MATERIAL SUPPLIED =

>>>>

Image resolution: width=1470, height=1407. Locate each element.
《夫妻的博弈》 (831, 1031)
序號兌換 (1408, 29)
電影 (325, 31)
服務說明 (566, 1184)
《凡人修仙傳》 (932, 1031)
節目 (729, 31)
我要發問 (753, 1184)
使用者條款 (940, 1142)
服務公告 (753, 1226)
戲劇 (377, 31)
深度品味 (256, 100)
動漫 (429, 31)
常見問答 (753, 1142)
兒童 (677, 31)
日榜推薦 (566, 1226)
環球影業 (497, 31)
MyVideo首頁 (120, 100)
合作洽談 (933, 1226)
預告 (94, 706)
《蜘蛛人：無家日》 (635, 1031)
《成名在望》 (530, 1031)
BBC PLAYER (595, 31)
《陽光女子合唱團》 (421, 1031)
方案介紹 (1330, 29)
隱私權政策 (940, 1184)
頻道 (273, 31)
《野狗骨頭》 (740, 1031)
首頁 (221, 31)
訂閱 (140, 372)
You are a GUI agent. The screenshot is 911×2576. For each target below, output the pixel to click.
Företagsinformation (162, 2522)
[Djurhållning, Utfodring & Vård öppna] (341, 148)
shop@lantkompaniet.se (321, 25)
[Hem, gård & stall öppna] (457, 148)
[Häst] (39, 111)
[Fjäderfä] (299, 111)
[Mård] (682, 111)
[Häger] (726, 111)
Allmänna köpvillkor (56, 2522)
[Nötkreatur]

<<<<

Write out, word for word, the line containing "Företagsinformation (162, 2522)" and all the lines after it in the entries above, and nothing more.

COMPLETED EXERCISE =
Företagsinformation (162, 2522)
[Djurhållning, Utfodring & Vård öppna] (341, 148)
shop@lantkompaniet.se (321, 25)
[Hem, gård & stall öppna] (457, 148)
[Häst] (39, 111)
[Fjäderfä] (299, 111)
[Mård] (682, 111)
[Häger] (726, 111)
Allmänna köpvillkor (56, 2522)
[Nötkreatur]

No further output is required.